"Oh, itu burung punya mbah kakung, Cu". Kata wanita tua sembari jarinya menunjuk sangkar yang menggantung di sudut atas ruang tengah.
Sungguh itu sangkar kosong. Lebih tepatnya, sangkar itu hanya berisi burung perkutut yang telah lama mati. Perkutut Bapak yang sudah menjadi bangkai yang hanya tersisa beberapa helai bulu dan tulang belulang.
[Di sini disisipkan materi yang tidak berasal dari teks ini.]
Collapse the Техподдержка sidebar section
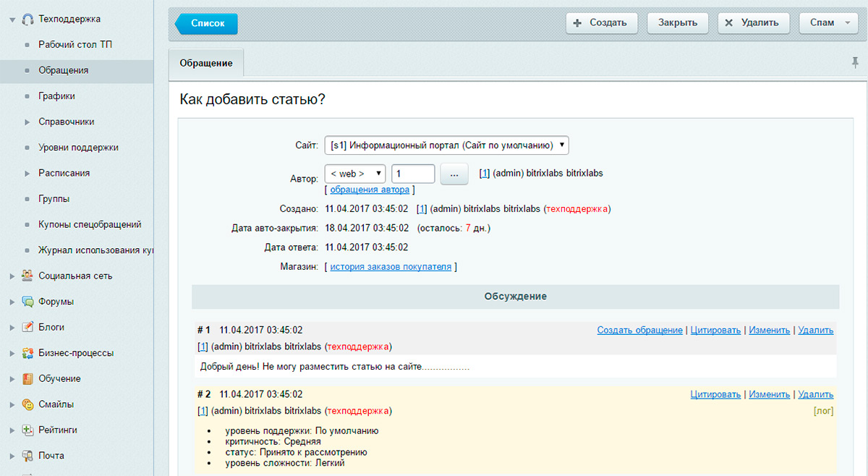The height and width of the screenshot is (476, 868). 12,19
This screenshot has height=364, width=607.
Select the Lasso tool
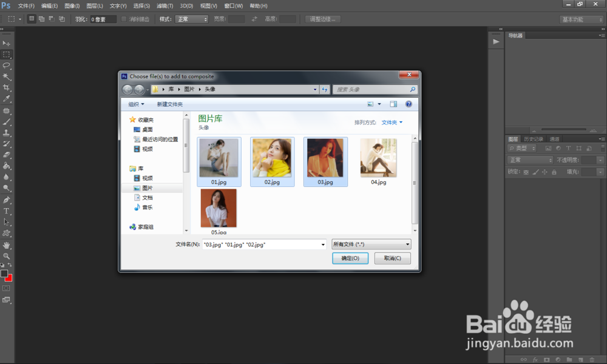point(7,66)
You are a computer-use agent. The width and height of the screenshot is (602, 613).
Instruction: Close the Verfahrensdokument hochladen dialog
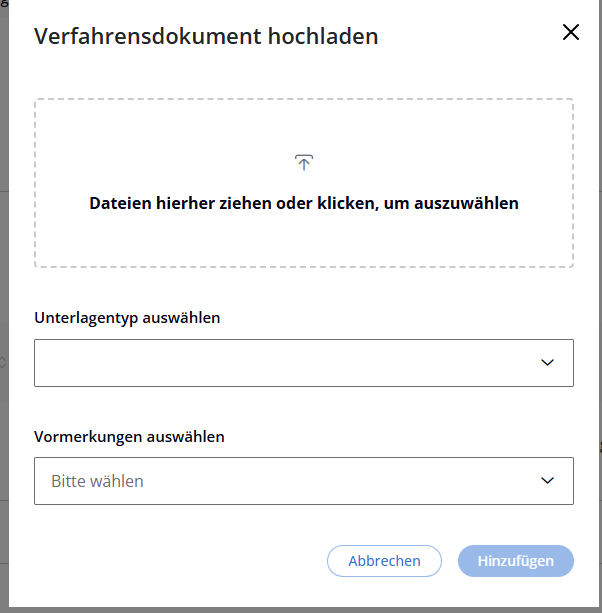click(x=571, y=32)
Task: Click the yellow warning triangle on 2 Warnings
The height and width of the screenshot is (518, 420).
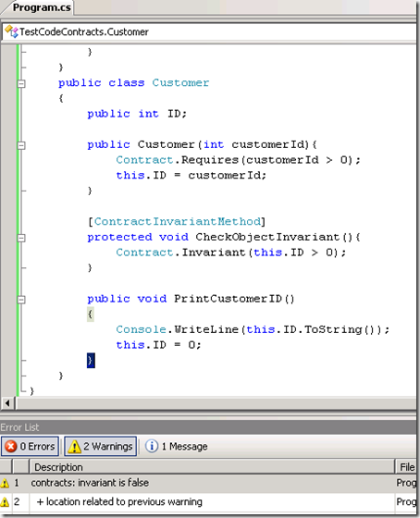Action: pos(74,446)
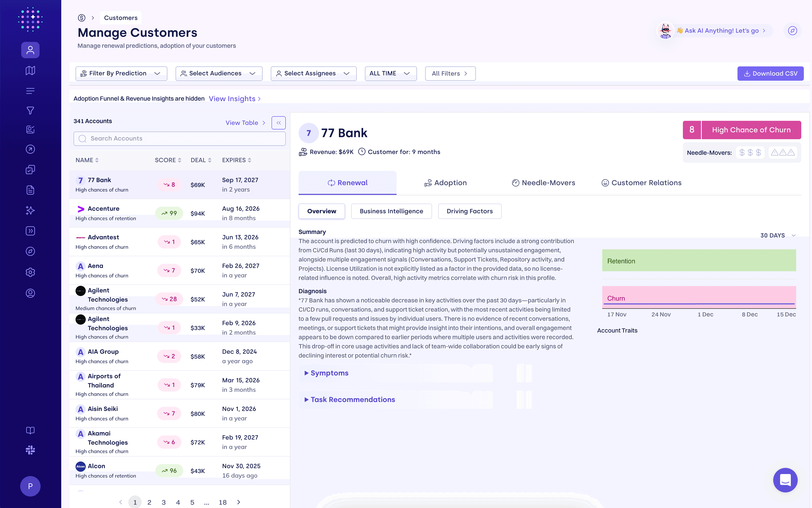Collapse accounts panel with double-chevron button
Viewport: 812px width, 508px height.
278,123
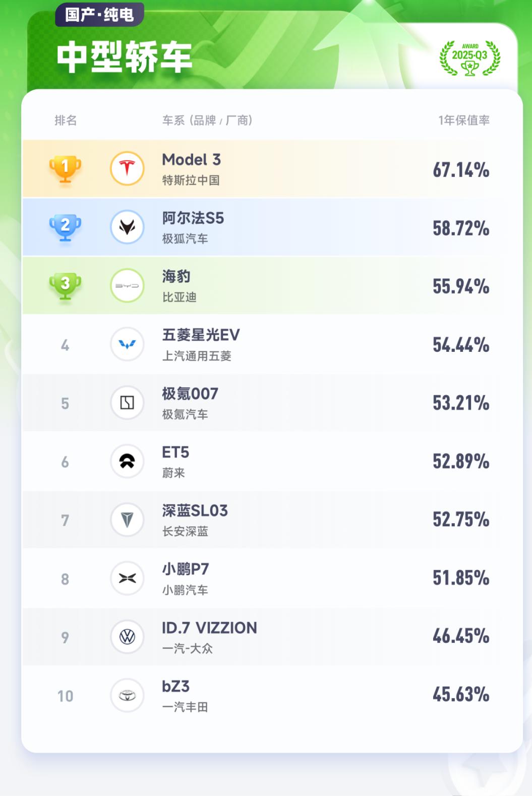This screenshot has height=796, width=532.
Task: Click the NIO logo beside ET5
Action: tap(127, 461)
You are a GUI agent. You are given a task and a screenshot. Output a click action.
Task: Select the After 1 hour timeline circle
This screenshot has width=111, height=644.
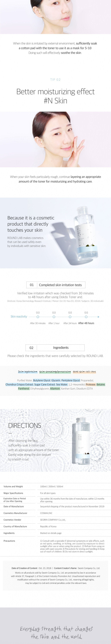(54, 317)

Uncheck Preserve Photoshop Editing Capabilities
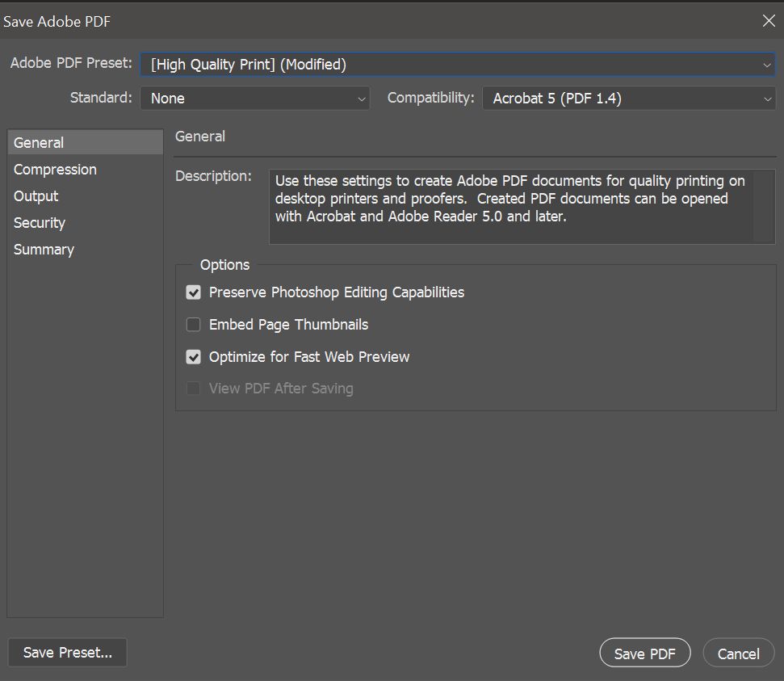pyautogui.click(x=194, y=292)
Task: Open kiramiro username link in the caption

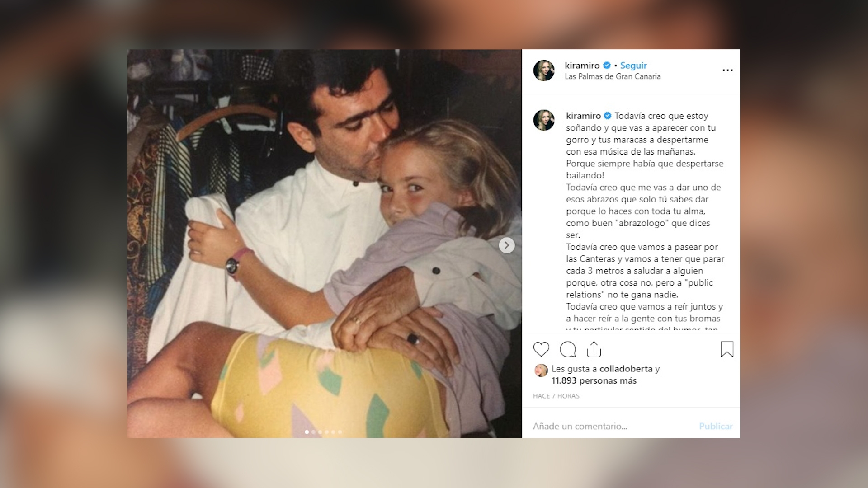Action: 584,116
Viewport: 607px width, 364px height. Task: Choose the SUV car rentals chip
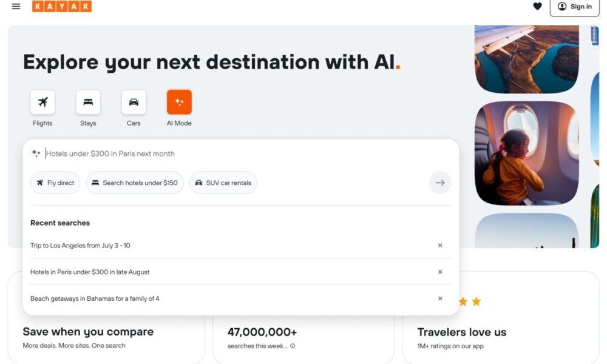(223, 183)
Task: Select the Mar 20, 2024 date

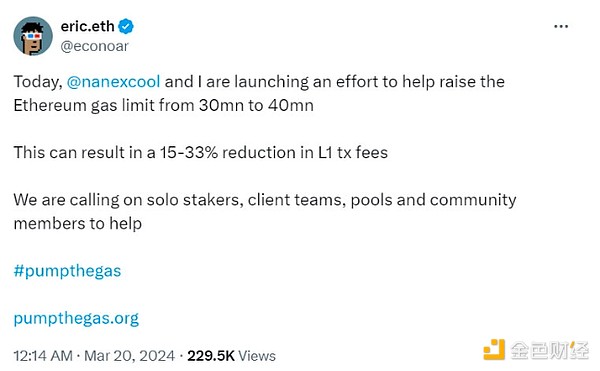Action: coord(129,356)
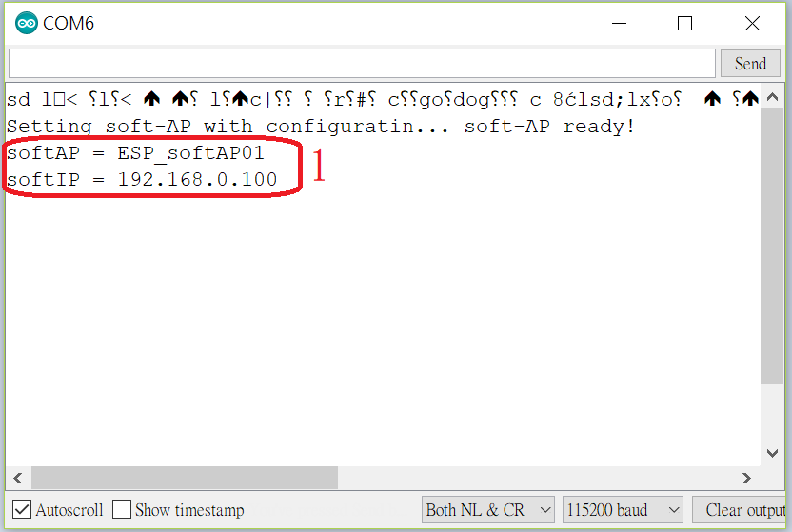The image size is (792, 532).
Task: Click the baud dropdown chevron arrow
Action: [673, 510]
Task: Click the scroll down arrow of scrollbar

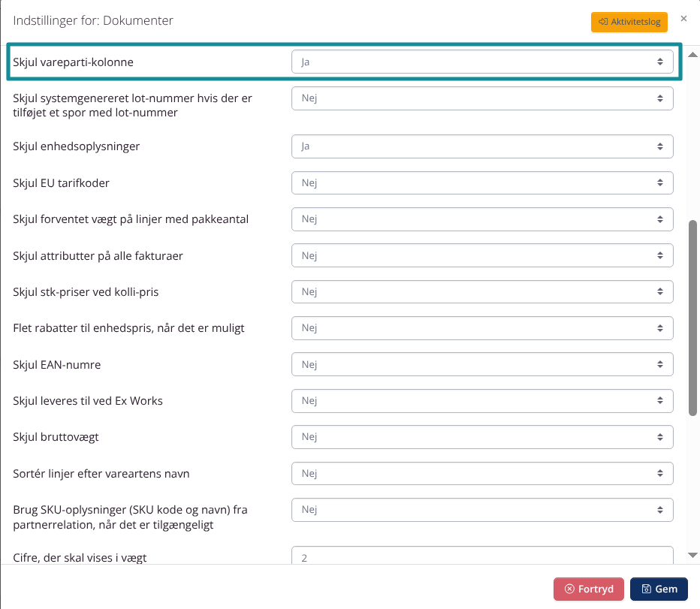Action: (x=693, y=555)
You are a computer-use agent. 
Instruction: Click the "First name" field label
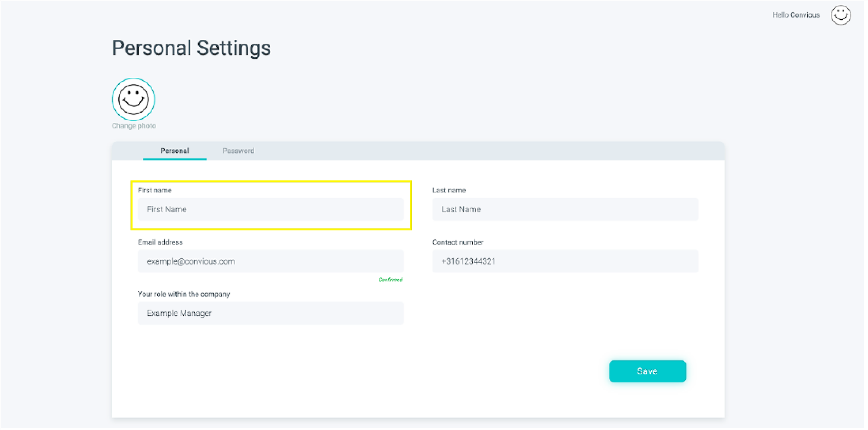155,190
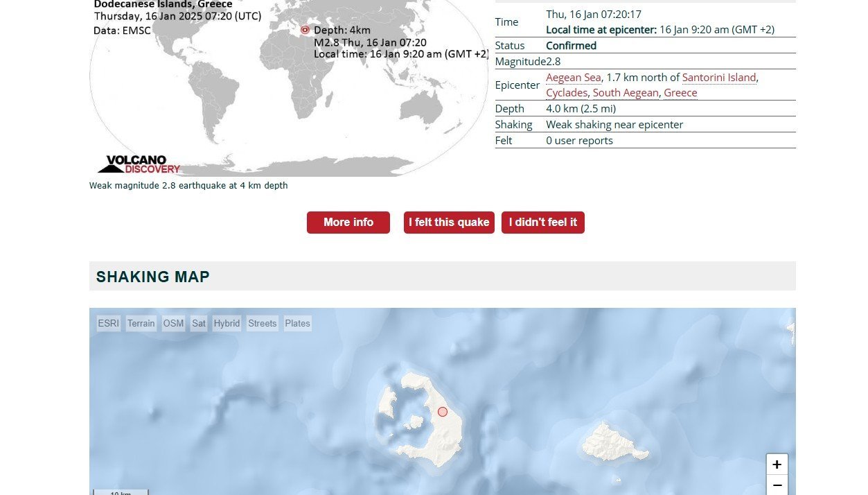Click the I didn't feel it button

coord(543,223)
Kenapa bisa ada kicau perkutut malam-malam begini? Apakah bangkai perkutut bapak itu hidup kembali? Atau suara perkutut itu berasal dari rumah tetangga?
Ah rasanya mustahil. Bunyi perkutut itu terdengar jelas di ruang ini. Dan saya pun akhirnya kehabisan pikir.
"Nanti boleh kamu bawa pulang ke jakarta, Cu" Kata wanita tua dengan tersenyum entah kepada siapa ia berkata.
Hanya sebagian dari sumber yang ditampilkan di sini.